How many of the lines below contain the string "Viewport"? Reply with the number alone.

Start PROVIDED INFORMATION

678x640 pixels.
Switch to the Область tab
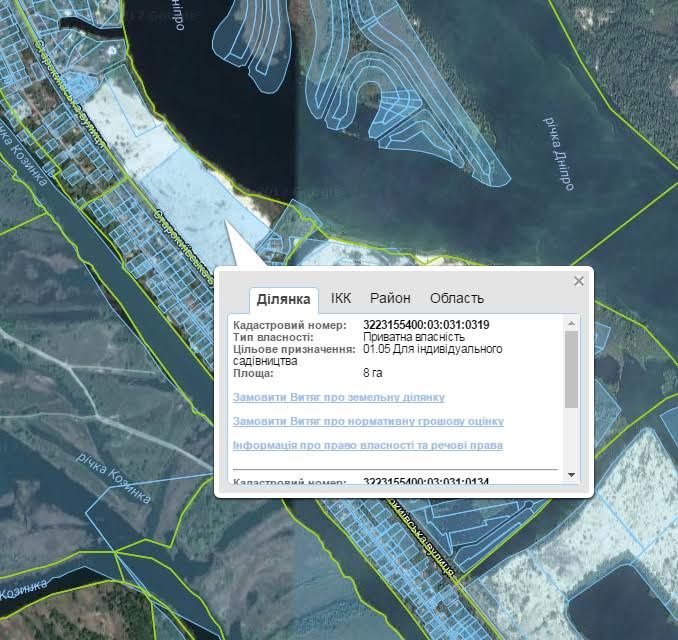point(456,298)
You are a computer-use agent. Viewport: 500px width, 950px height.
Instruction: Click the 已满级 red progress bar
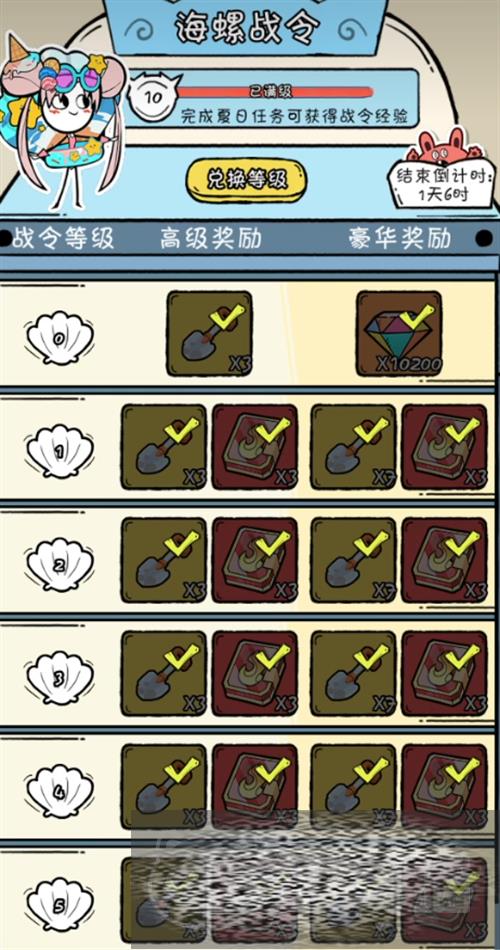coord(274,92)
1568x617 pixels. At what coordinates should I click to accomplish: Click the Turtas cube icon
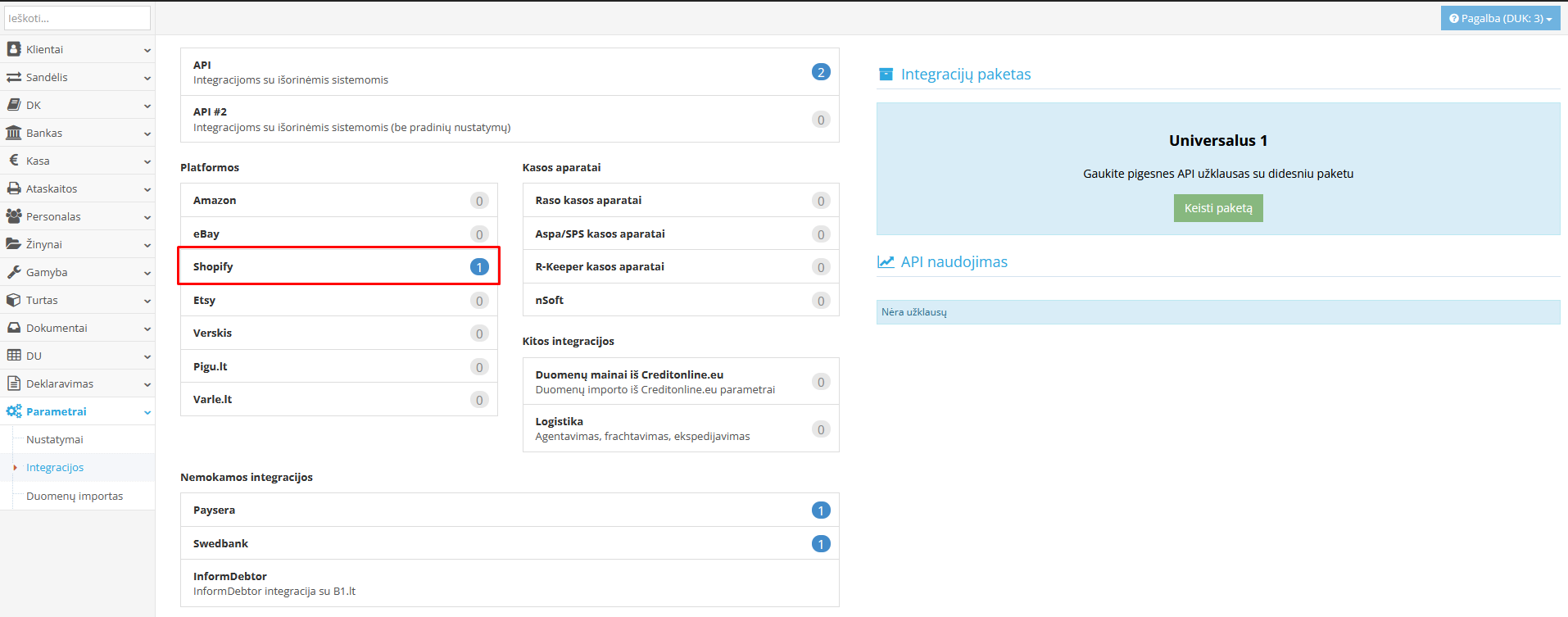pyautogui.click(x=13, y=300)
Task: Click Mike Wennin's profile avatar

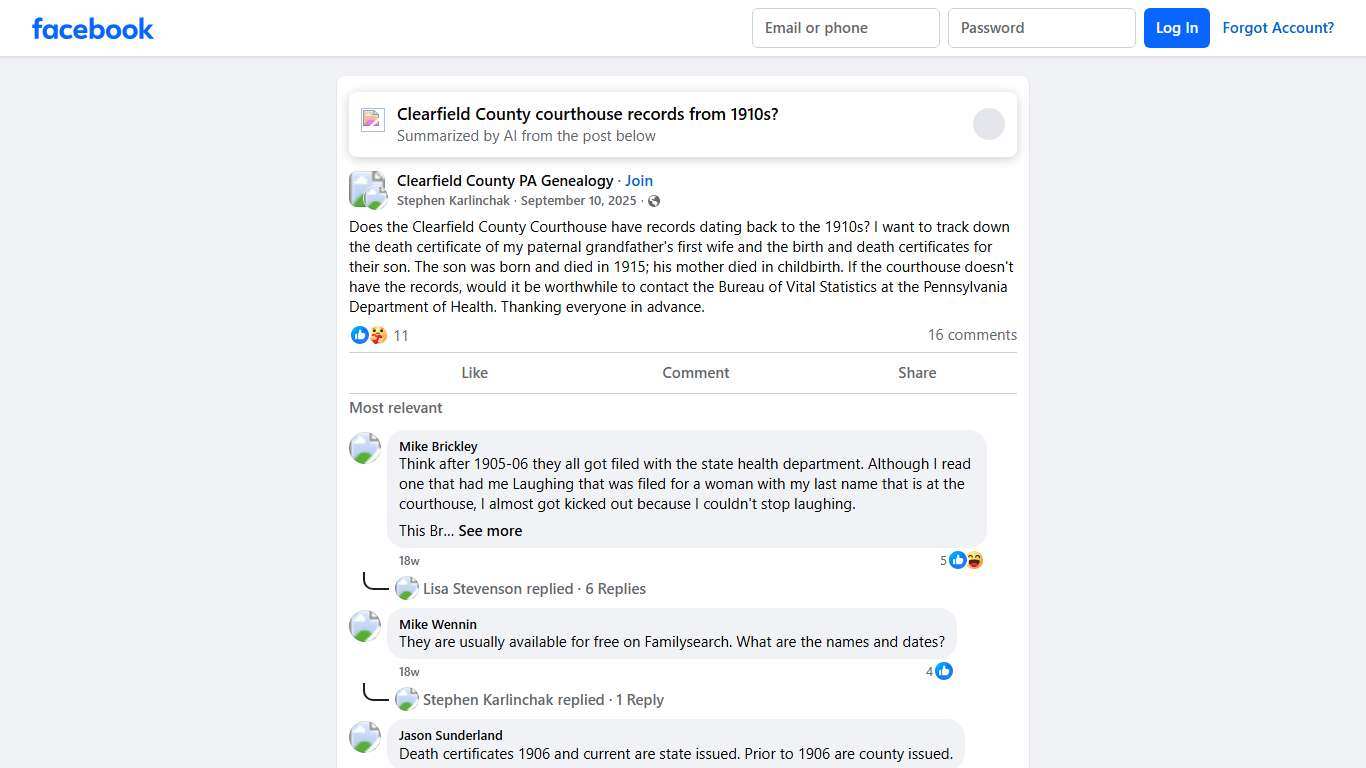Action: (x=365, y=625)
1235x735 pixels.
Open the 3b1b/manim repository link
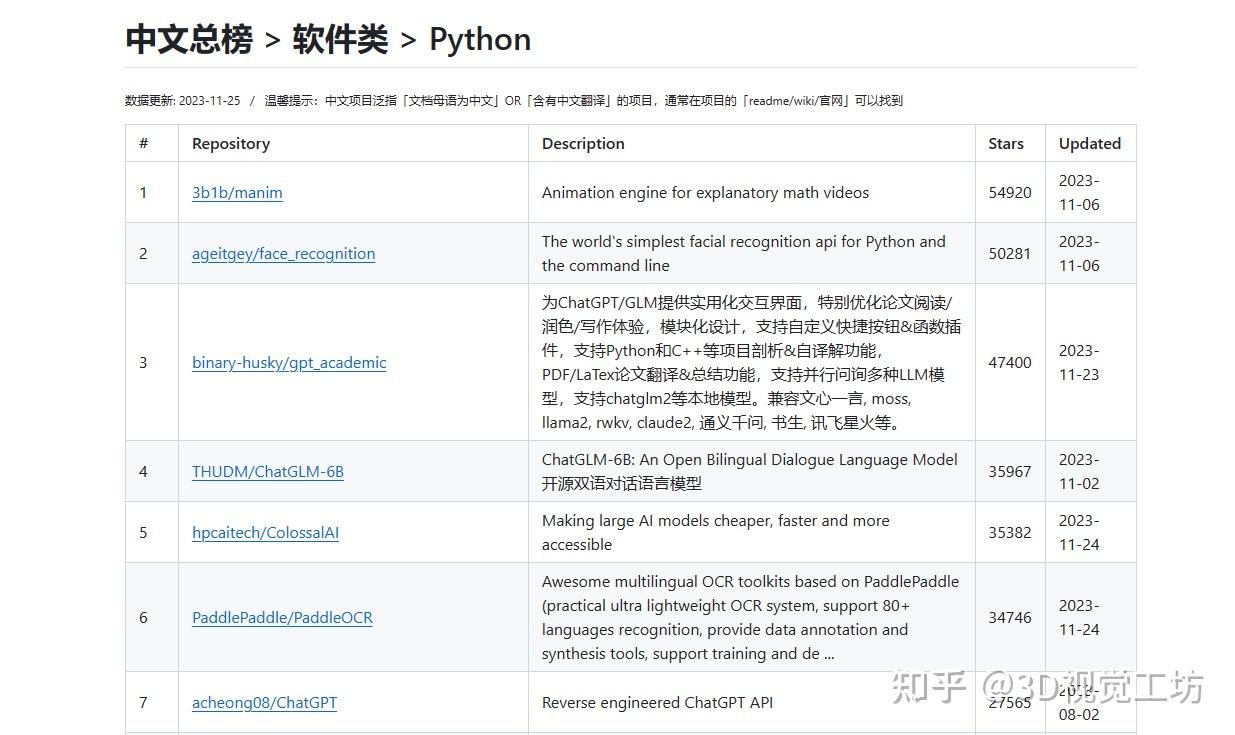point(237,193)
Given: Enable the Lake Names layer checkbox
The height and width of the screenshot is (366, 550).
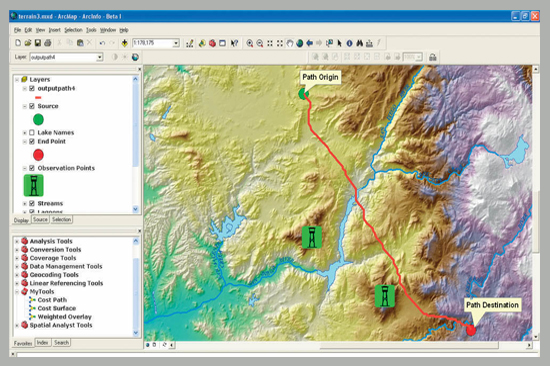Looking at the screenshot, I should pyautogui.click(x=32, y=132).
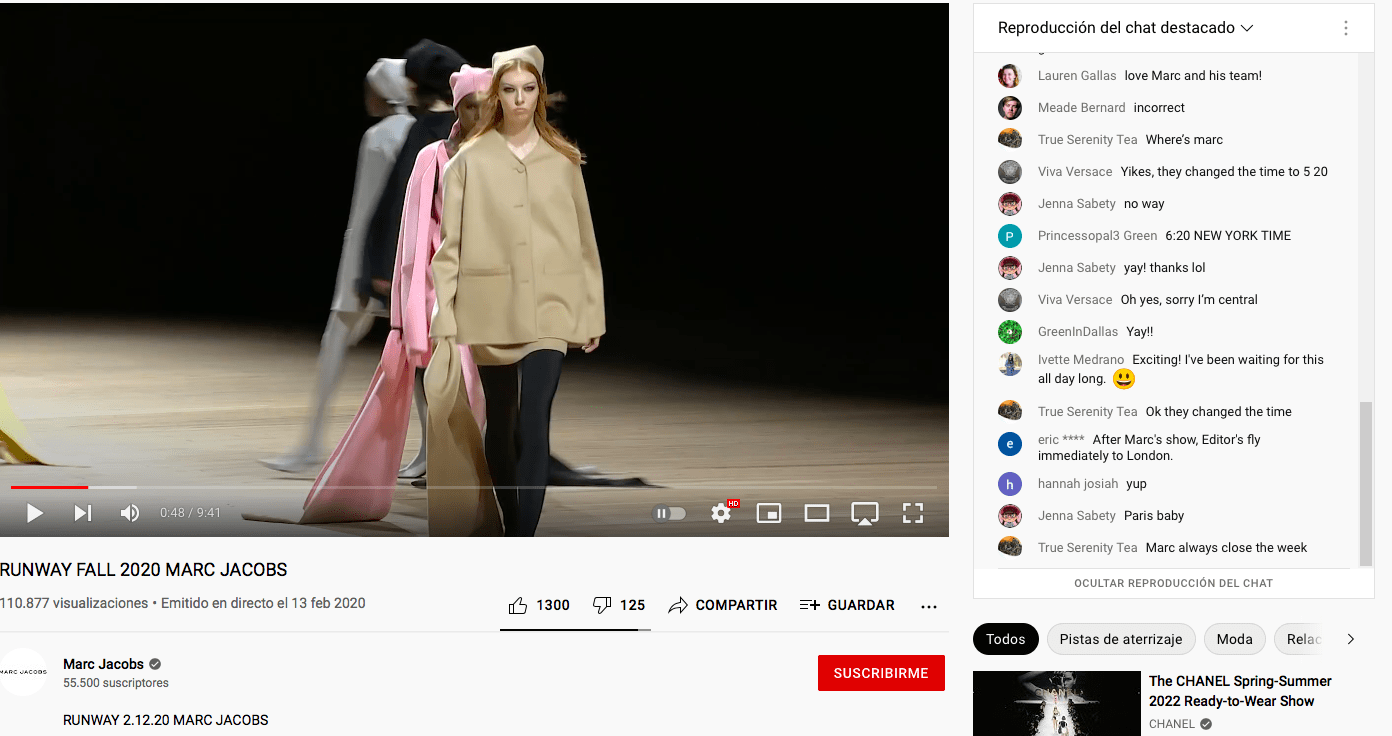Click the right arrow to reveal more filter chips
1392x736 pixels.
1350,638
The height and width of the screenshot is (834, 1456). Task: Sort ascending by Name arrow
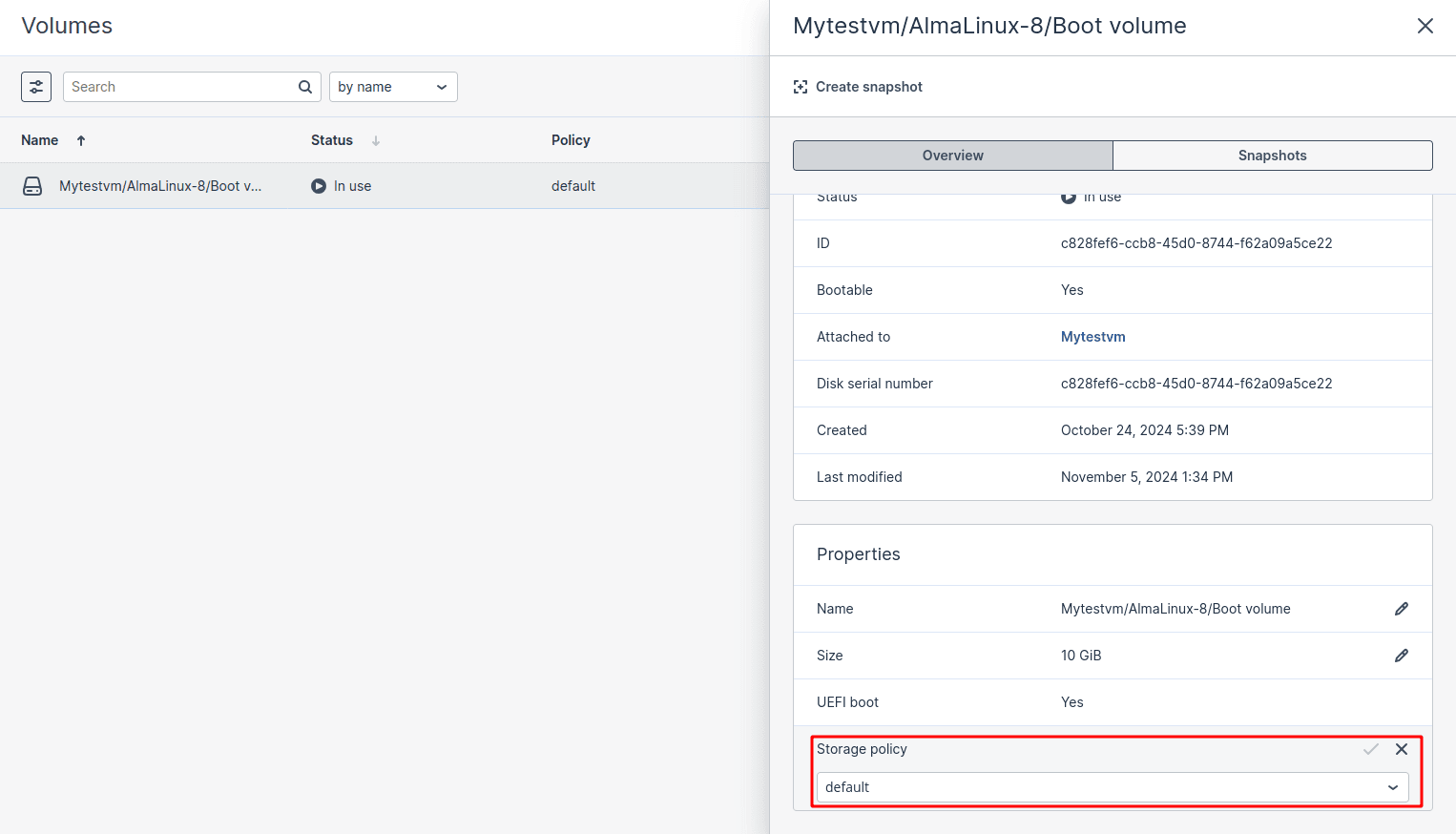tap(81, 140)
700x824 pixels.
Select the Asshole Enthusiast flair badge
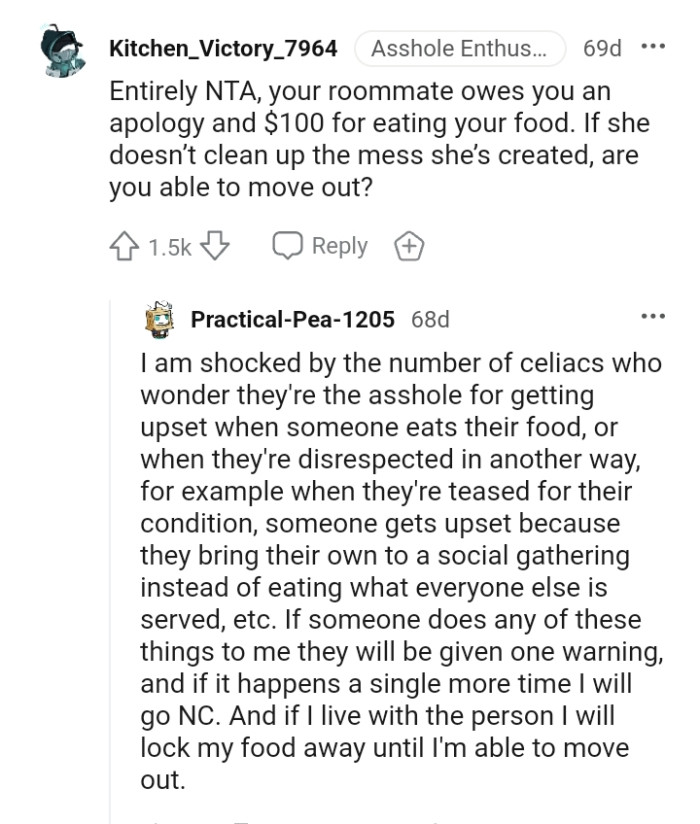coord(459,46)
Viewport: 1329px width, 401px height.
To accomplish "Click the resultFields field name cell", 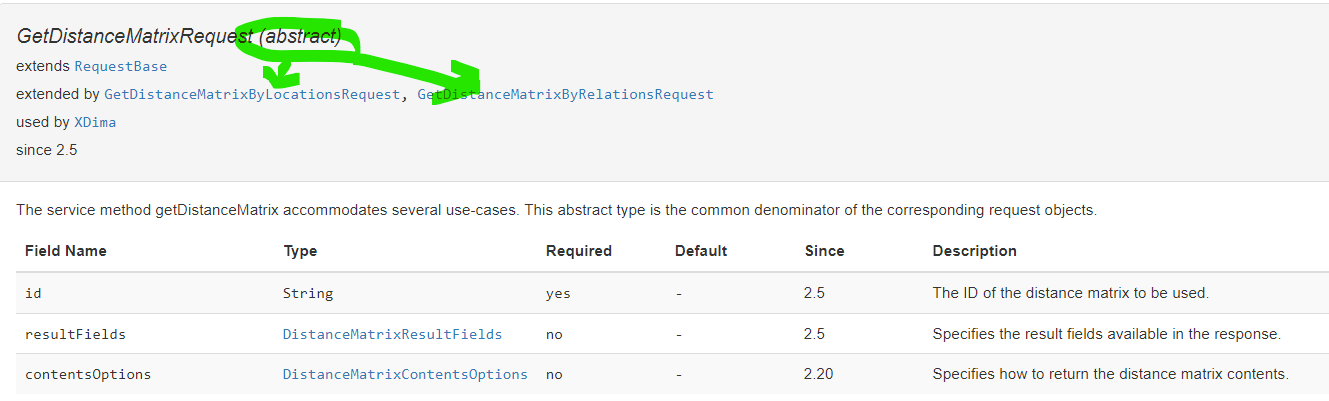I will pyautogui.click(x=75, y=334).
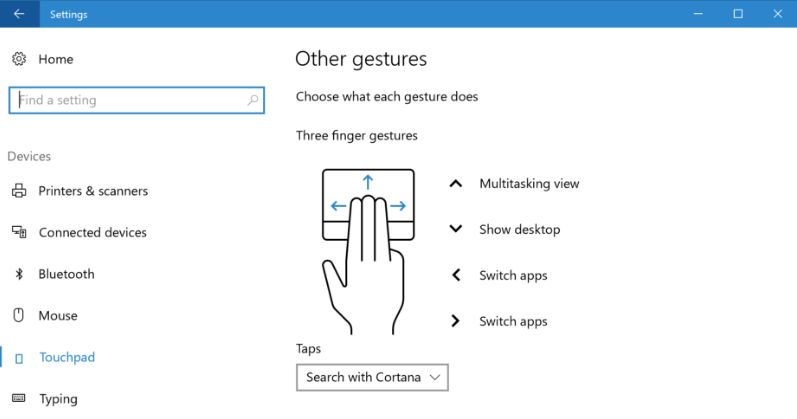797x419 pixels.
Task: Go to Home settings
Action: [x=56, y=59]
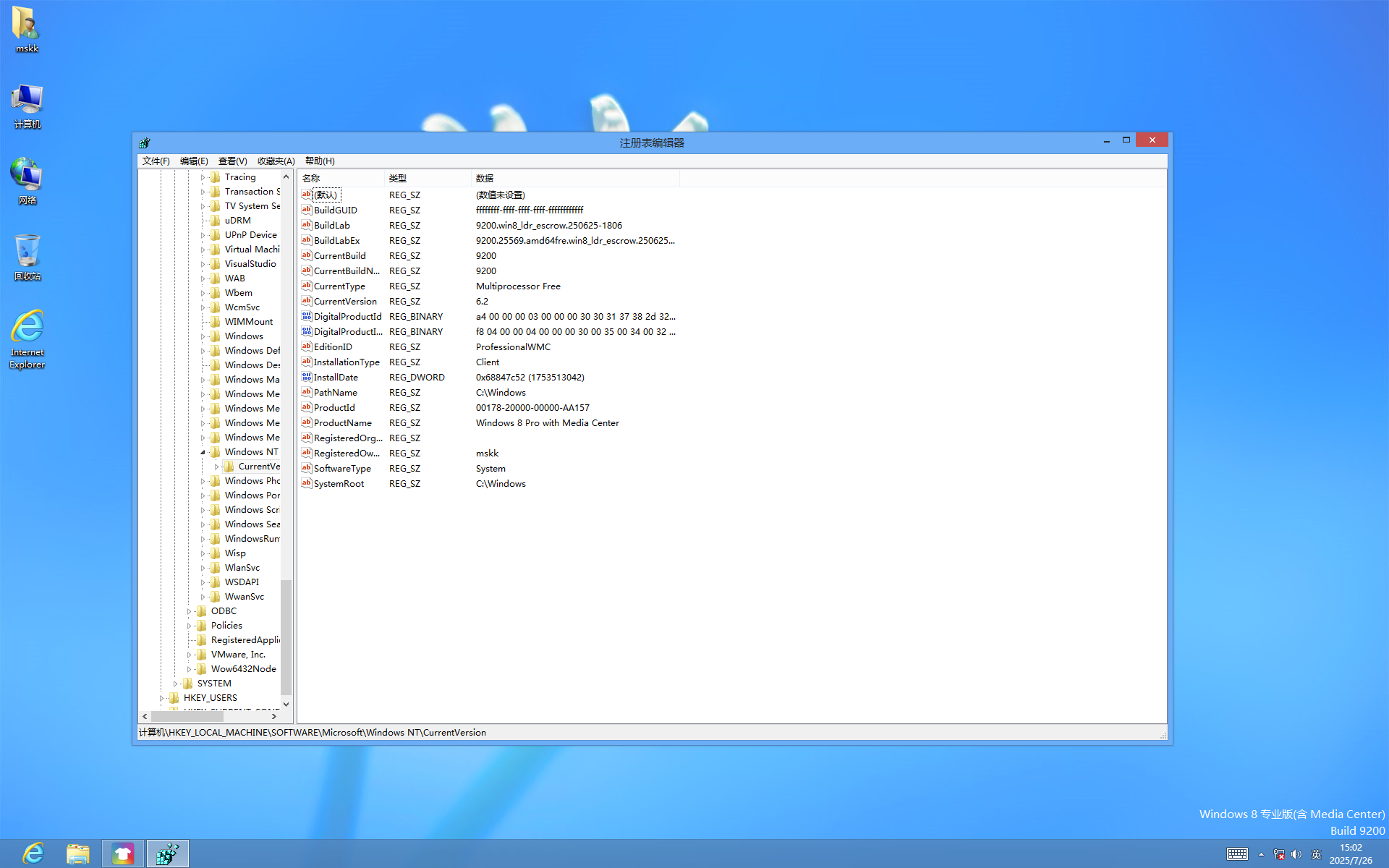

End PROVIDED INFORMATION

**SOLUTION TO THE PROBLEM:**
2